First, could foreign agents -- say, from Spain -- be checking into California hotels right now with falsified documents, preparing to kidnap UC Berkeley law professor John Yoo to stand trial for war crimes in international court? (Yoo wrote Bush administration memos authorizing waterboarding, an interrogation technique also employed by the Khmer Rouge.) And second, what relationship do grainy prints of passport photos have to the long tradition of portraiture in art?

Both questions, the paranoid and the prosaic, have resonance in "The New Normal," a provocative if uneven traveling show from New York's Independent Curators International.

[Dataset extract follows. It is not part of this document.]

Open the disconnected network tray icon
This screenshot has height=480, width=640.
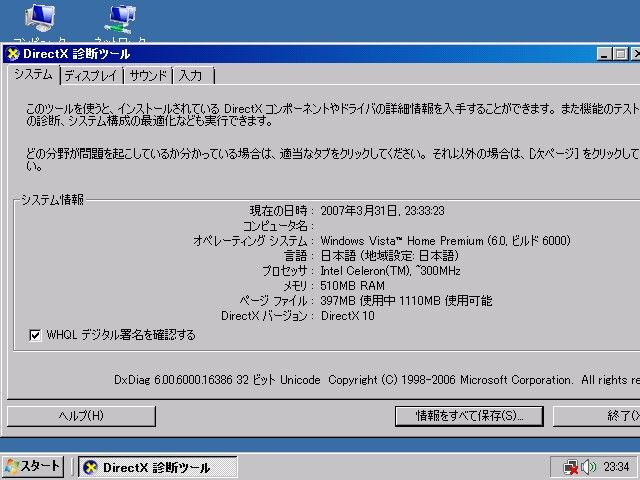[x=570, y=467]
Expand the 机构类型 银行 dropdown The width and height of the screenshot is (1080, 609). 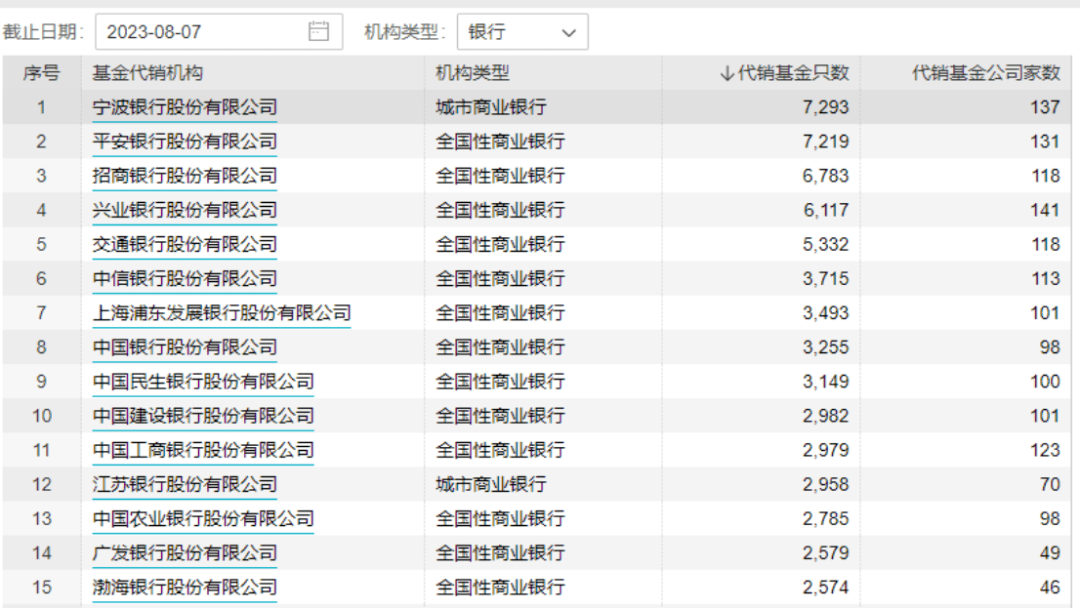point(522,32)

The 13 works of art, all made since Sept. 11, 2001, are pegged to then-Vice President Dick Cheney's assertion a few weeks after the World Trade Center attacks -- specifically, on the day before passage of the Patriot Act -- that a "new normalcy" was now operative in American life. In the wake of the catastrophic terrorist assault, "normal" would henceforth encompass minor annoyances, like removing your shoes at airport checkpoints, and major intrusions, like having routine telephone conversations bugged by Washington.

Trevor Paglen's "Six CIA Officers Wanted in Connection With the Abduction of Abu Omar From Milan, Italy" is a contemporary breed of "found image" art, pictures already in circulation and whose context the artist simply alters. Here, the tradition of official yet fictionalized portrayals of people -- say, France's King Louis XIV done up as the Greek god Apollo or British actress Sarah Siddons decked out as "the tragic muse" -- gets a darker, more sinister edge.

In forging new identities for clandestine government documents, how did U.S. spy-masters go about choosing fake names, false birth dates, phony addresses? Are they banal and random? Or did rhyme and reason guide imaginative choices?